Judge pauses the Onion’s takeover of Infowars over auction concerns
A federal bankruptcy judge has paused the Onion’s acquisition of Alex Jones’ Infowars pending a court review of the auction process, after lawyers for Jones and the company affiliated with him complained that the satirical news site had put in a bid of $3.5 million.
The Onion, which planned to relaunch the conspiracy-minded Infowars as a parody website, was named the winner of the bankruptcy auction held in Houston on Thursday. Jones, who also sells dietary supplements, was forced to put Infowars and other assets up for sale after a judge ruled in June that he had to pay roughly $1.5 billion in damages for claiming the 2012 mass shooting at Sandy Hook Elementary School was a hoax. A group of Sandy Hook families that filed the defamation lawsuit against Jones agreed to accept a smaller payout to increase the overall value of the Onion’s bid, according to the families’ lawyers.
But Judge Christopher Lopez said Thursday that he had concerns about how the bidding process played out and ordered a hearing for next week to review how the auction was conducted.
At the court hearing Thursday, the trustee overseeing the bankruptcy auction said the Onion did not have the highest bid, but that the Sandy Hook families’ agreement to forgo some of their defamation award to pay off Jones’ other creditors made the Onion’s bid the best overall deal, according to the Associated Press.
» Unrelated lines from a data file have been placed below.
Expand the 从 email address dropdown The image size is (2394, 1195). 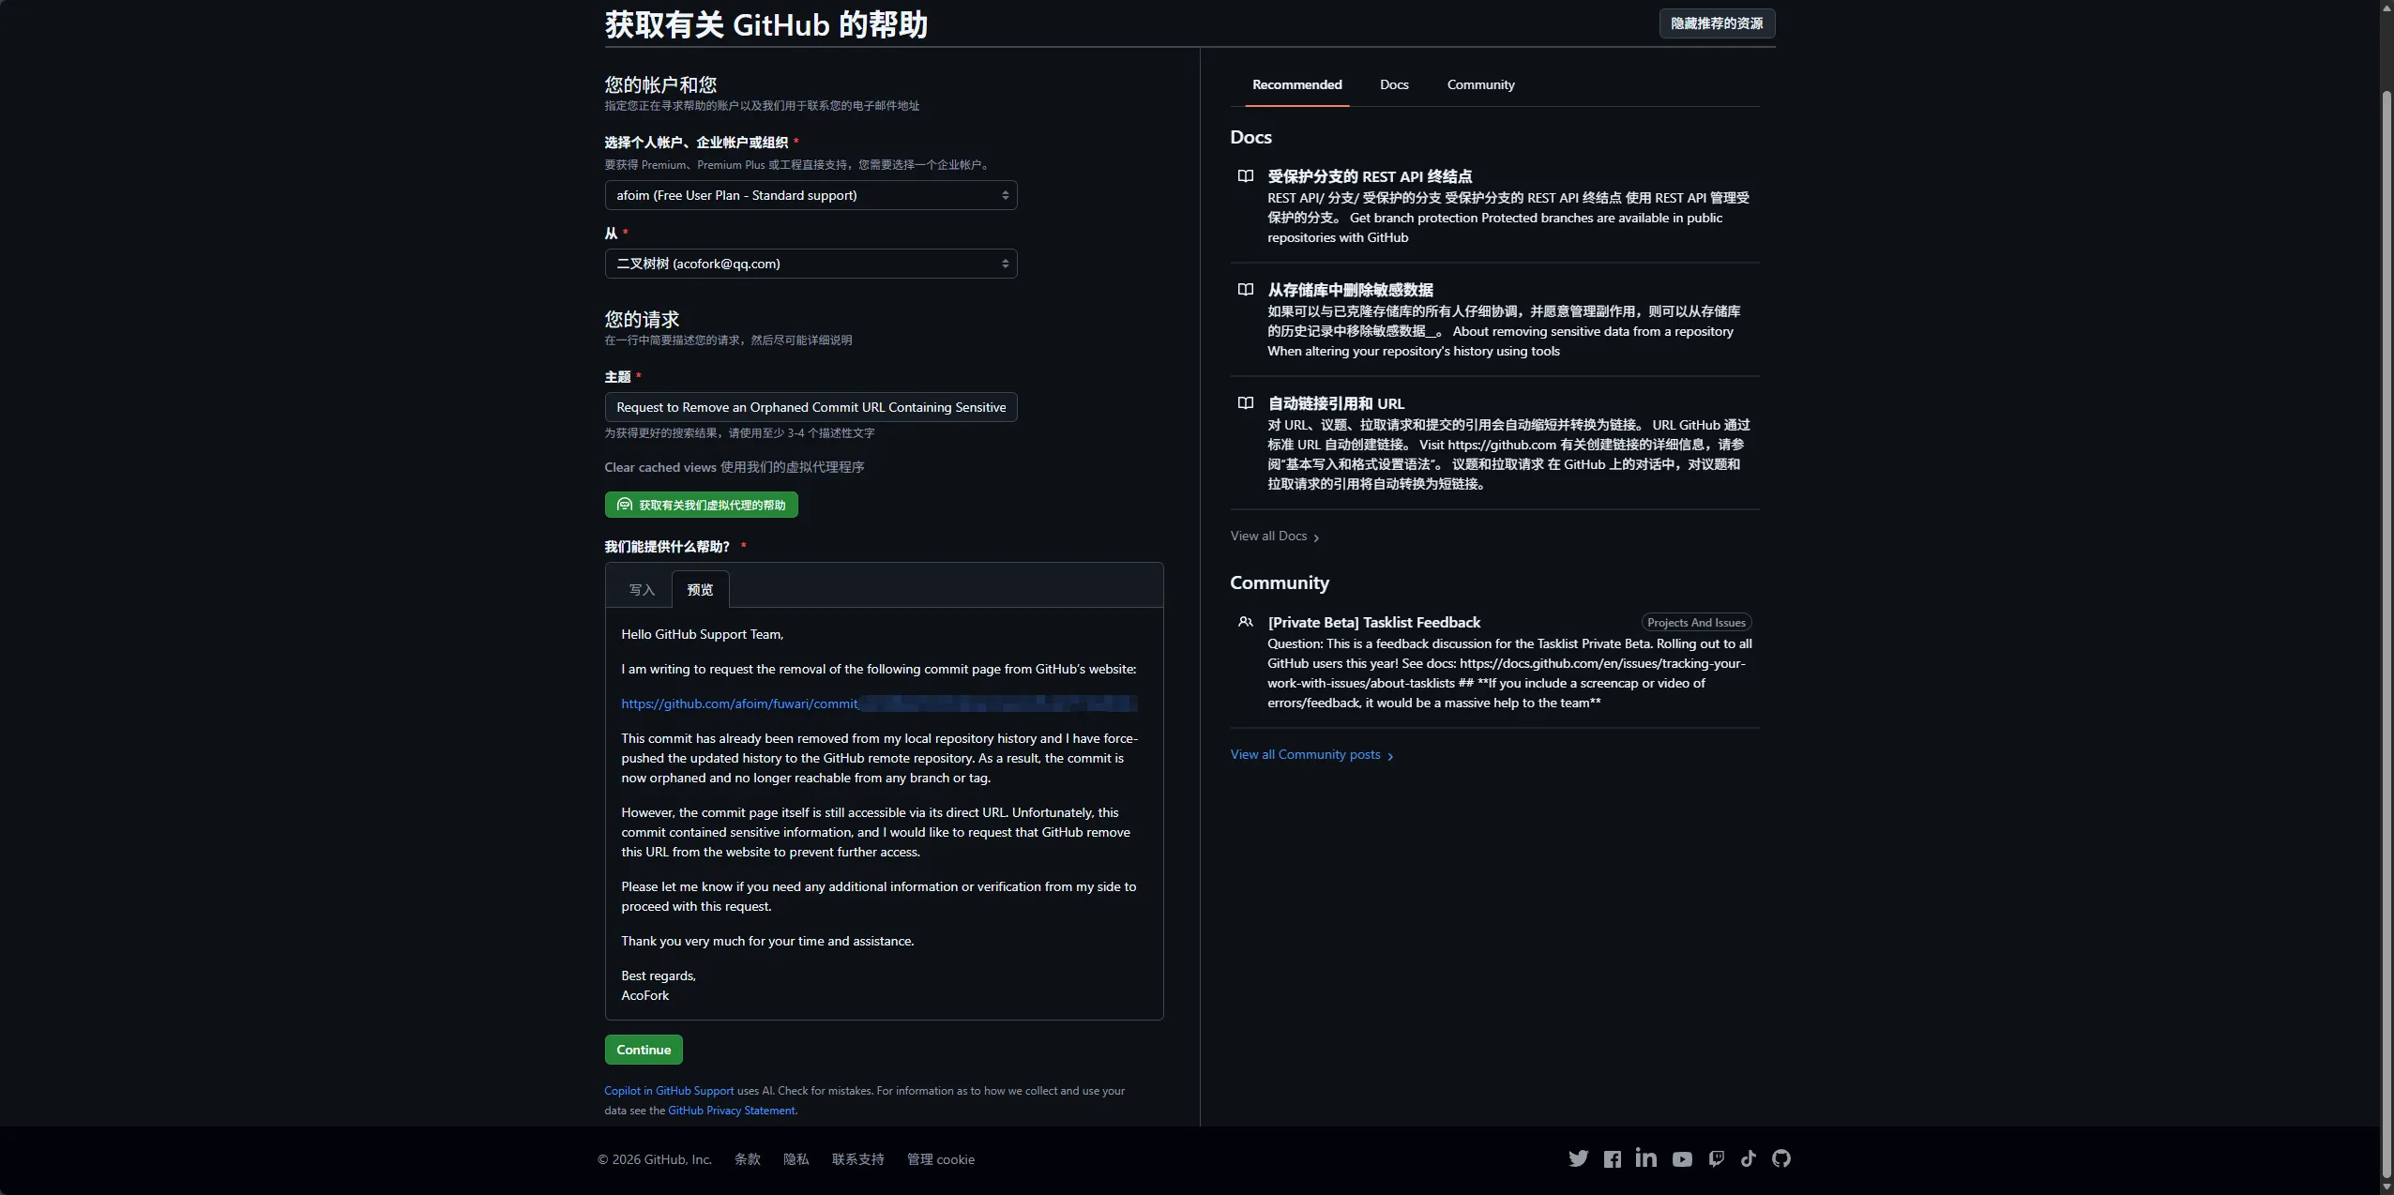(811, 264)
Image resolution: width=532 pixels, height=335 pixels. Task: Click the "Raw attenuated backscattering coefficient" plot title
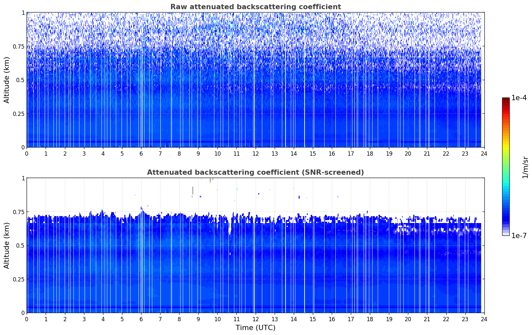255,7
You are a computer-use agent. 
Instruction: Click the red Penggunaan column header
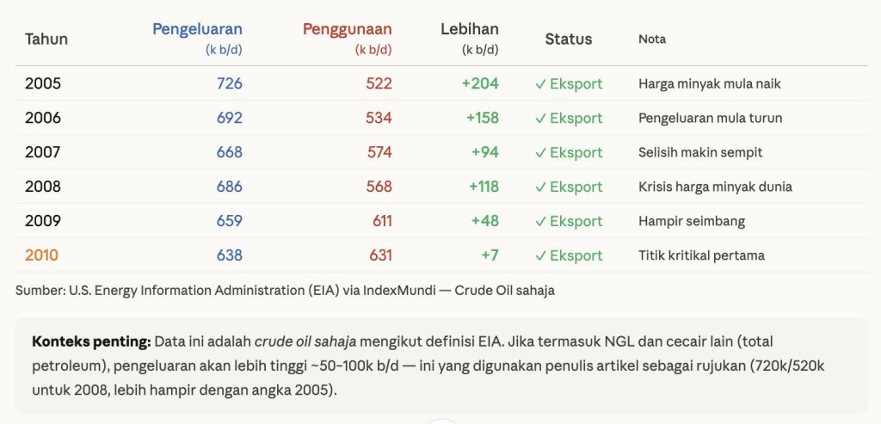pos(347,29)
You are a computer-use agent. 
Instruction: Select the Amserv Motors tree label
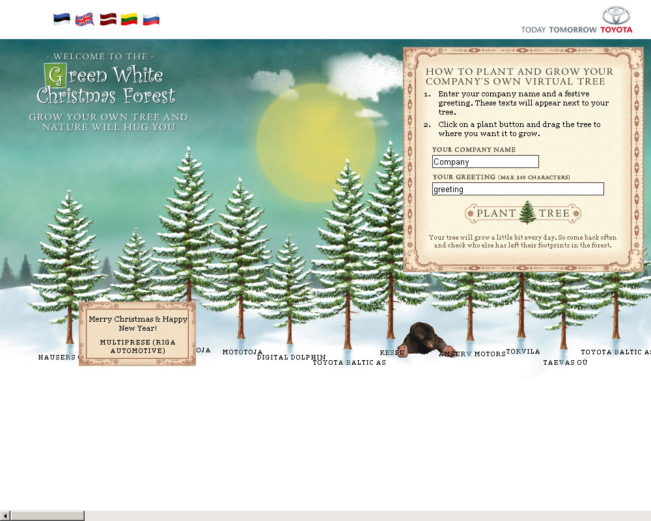point(472,354)
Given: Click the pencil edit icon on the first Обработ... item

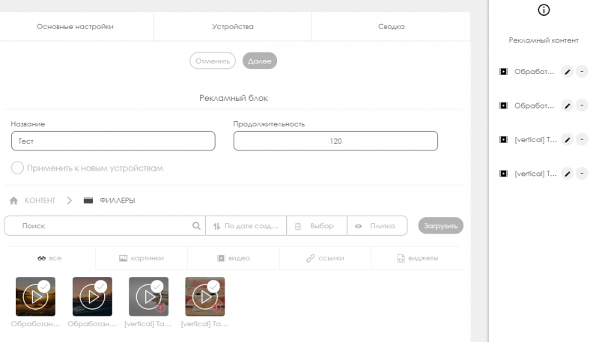Looking at the screenshot, I should (x=568, y=72).
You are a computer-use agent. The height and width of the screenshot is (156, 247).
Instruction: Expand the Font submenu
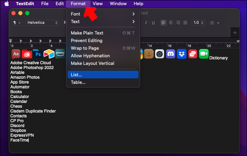point(103,14)
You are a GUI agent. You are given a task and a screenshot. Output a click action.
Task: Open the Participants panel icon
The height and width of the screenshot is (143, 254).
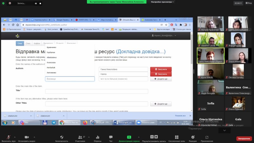tap(80, 137)
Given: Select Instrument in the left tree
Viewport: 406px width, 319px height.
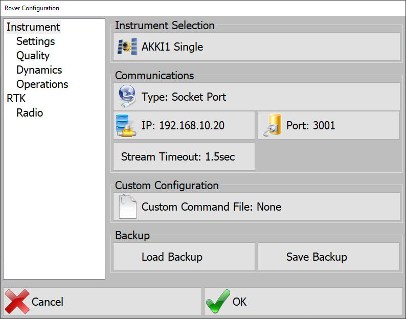Looking at the screenshot, I should tap(33, 27).
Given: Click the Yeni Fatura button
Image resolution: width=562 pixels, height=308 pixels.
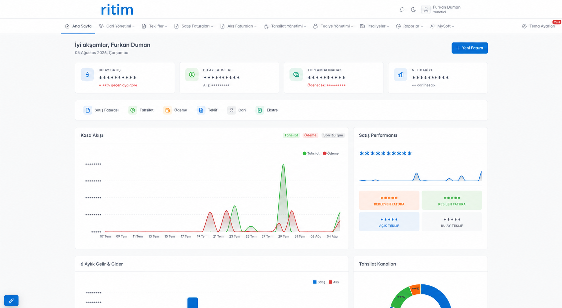Looking at the screenshot, I should (x=469, y=48).
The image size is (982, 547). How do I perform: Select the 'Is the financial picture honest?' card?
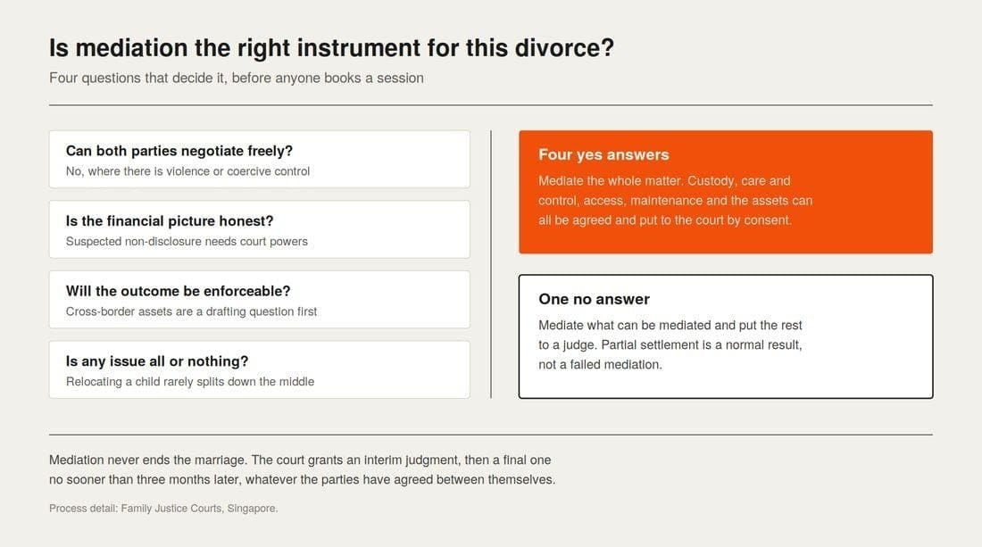(259, 229)
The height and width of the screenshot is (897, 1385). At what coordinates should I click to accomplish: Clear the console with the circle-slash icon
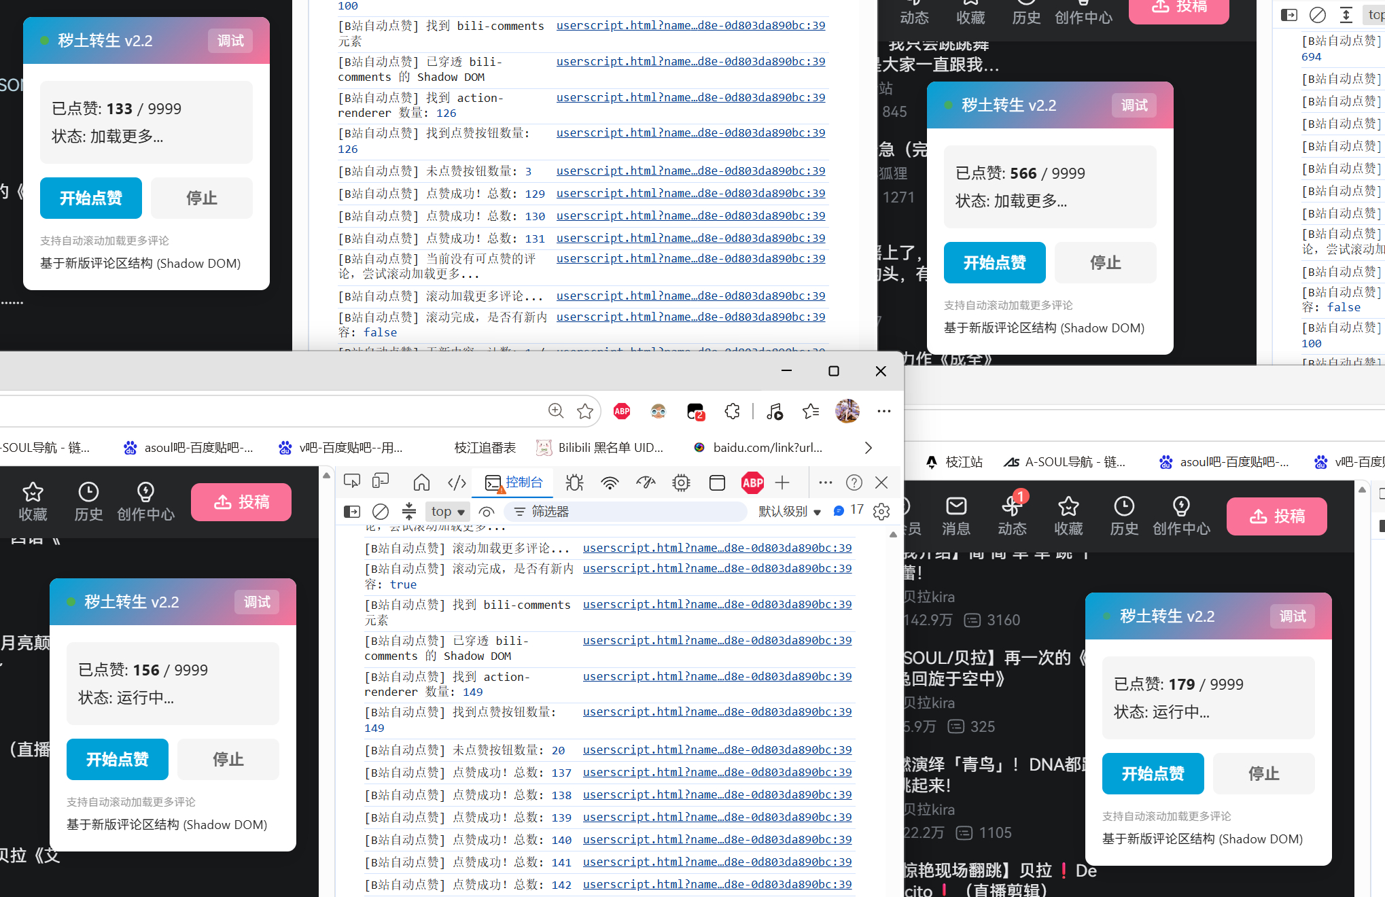[x=381, y=511]
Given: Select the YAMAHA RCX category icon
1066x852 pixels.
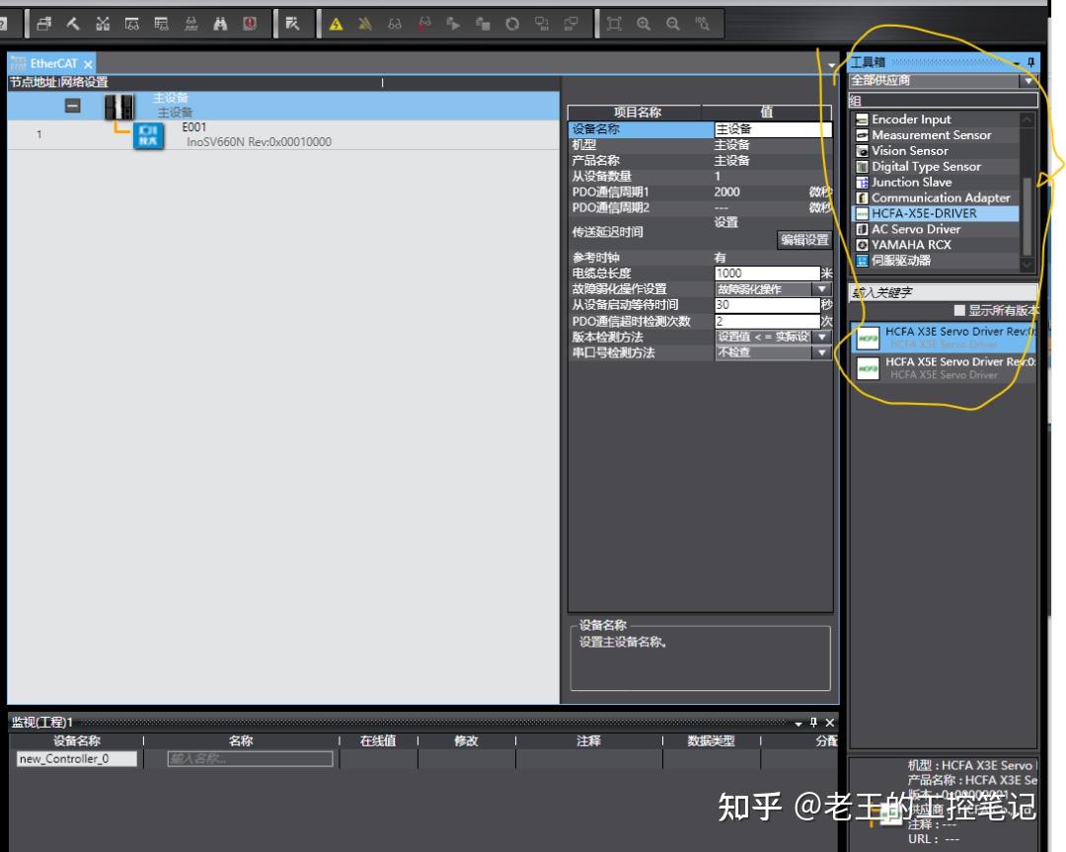Looking at the screenshot, I should tap(864, 244).
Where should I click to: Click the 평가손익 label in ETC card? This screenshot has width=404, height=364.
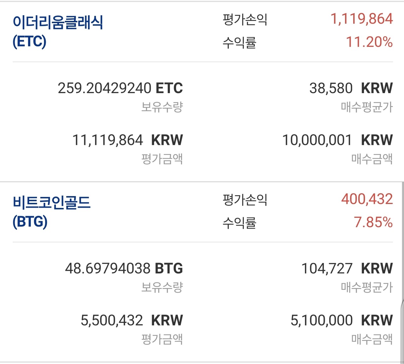click(x=245, y=19)
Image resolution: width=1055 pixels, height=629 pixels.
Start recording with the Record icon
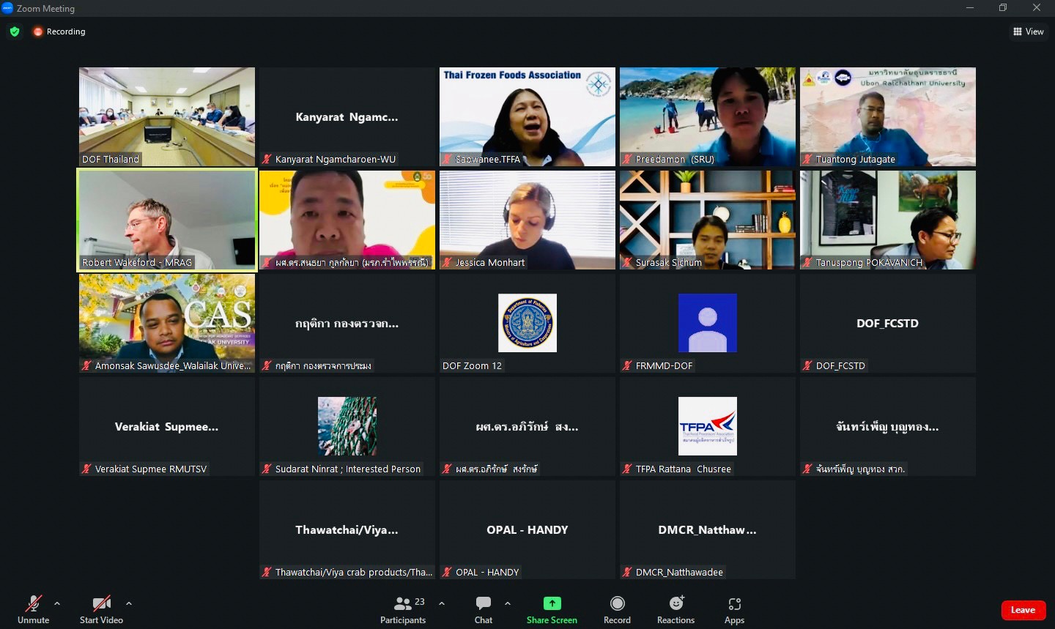point(617,603)
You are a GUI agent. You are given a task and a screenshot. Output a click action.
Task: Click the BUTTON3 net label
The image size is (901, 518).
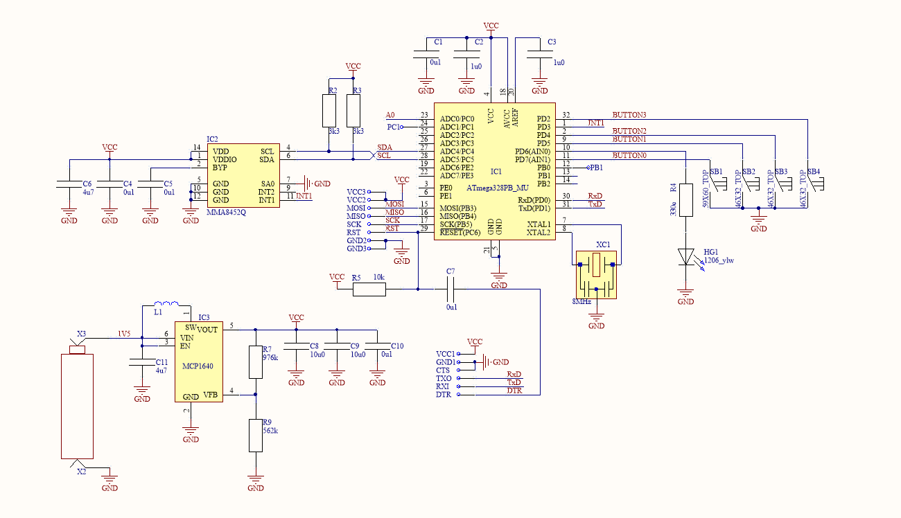pyautogui.click(x=629, y=113)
The trustee, Christopher Murray, did not share the dollar amount of the Onion’s bid, but said he followed the rules laid out by the judge that allowed him to skip a round of bidding that would have let interested parties try to outbid each other.
Lopez said he had concerns about the process and its transparency. “We’re all going to an evidentiary hearing, and I’m going to figure out exactly what happened,” he said, according to the AP. “No one should feel comfortable with the results of this auction.”
During his Infowars show Thursday, Jones called the sealed bidding process “rigged.”
In a statement to the Washington Post, Ben Collins, a former NBC News reporter who is the CEO of the Onion’s parent company, said the bid from his company and the Connecticut families has “been selected as the winning bid for Infowars. The sale is currently underway as part of the standard processes.”